By Yonca Talu in the January-February 2016 Issue
Piety and blasphemy are all the same in Pablo Larraín’s boisterous denunciation of the Catholic Church. Defrocked for transgressions ranging from pedophilia to baby trafficking, four middle-aged priests live together in a house of penitence in a remote Chilean coastal town. Their quiet, anonymous existence, is overseen by a methodical guardian angel, Sister Monica (Antonia Zegers), until a fifth sinner turns up and unleashes demons from the past.
In a film permeated by a sense of doom, Larraín’s expressionistic use of lens distortion entraps the characters, suggesting that there is no place to hide when the truth erupts like vomit. But what makes The Club stand out so vividly from other recent depictions of religious corruption is its unabashed, impartial humanism.

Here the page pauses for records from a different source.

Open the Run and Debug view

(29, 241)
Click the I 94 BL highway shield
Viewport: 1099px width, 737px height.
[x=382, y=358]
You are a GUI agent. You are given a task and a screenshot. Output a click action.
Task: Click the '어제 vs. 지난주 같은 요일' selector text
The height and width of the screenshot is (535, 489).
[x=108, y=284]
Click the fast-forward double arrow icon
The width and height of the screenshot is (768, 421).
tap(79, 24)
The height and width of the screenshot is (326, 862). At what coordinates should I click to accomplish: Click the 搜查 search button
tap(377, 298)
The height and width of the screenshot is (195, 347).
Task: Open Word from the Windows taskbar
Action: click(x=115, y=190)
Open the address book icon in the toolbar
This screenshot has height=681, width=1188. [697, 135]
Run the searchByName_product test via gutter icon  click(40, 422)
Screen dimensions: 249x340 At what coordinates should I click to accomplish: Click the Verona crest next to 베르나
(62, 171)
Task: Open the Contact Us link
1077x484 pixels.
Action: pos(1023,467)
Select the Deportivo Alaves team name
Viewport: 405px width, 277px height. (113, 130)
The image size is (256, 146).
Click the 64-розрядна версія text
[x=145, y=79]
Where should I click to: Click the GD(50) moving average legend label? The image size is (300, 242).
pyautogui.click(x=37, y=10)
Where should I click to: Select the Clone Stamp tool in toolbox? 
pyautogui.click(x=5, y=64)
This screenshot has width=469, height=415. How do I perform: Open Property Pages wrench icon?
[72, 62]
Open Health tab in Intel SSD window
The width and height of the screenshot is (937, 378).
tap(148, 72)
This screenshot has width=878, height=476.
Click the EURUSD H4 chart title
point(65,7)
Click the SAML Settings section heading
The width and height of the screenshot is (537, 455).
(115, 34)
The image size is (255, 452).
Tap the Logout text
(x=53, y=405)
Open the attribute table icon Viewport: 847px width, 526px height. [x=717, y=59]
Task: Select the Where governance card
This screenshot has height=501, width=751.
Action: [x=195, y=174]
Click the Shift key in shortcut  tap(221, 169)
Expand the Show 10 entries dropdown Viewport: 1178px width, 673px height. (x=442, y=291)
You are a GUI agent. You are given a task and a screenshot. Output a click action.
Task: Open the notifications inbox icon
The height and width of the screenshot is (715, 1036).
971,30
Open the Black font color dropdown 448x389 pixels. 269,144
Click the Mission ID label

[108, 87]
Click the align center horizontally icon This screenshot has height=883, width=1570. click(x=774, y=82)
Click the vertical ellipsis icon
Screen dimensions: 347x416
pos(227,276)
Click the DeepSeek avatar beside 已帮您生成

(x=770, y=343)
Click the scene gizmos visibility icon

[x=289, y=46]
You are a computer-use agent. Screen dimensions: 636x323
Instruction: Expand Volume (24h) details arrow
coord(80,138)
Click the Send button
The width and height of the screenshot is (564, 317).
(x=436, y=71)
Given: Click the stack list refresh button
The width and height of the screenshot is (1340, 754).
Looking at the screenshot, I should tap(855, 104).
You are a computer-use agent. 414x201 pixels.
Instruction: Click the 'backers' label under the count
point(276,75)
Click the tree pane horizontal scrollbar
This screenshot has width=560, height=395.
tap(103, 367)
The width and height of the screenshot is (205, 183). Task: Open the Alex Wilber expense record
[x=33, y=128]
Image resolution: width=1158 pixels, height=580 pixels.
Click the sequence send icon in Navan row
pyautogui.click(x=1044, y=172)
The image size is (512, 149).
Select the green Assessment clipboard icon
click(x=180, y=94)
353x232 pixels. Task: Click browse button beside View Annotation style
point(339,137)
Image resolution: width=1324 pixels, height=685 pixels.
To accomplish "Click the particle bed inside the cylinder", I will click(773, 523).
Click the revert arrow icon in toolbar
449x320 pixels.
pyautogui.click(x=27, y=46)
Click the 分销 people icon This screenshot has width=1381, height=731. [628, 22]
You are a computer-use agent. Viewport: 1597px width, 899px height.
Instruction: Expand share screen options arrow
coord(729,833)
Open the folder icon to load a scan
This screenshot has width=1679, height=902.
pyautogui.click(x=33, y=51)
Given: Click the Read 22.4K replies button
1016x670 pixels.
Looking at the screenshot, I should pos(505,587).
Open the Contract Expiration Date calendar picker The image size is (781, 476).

This is a film about the deepest yearnings of the soul and the eternal conflict between self-assertion and self-denial (the latter of which Christianity sees as the path to the former).
Alfredo Castro’s Father Vidal most fully embodies the tormented divine ideal. But when the threat of exposure arises, he is no less reluctant to take a dark path. At bottom, The Club concerns itself with the chain reaction of evil, whereby victims and perpetrators ultimately suffer at the hands of the same exploitative system. When, in the finale, Sister Monica asks, “Will you kill me? Will you forgive me?” Vidal’s answer is: “No, motherfucker.” Neither murder nor forgiveness is possible, at the crossroads of heaven and hell.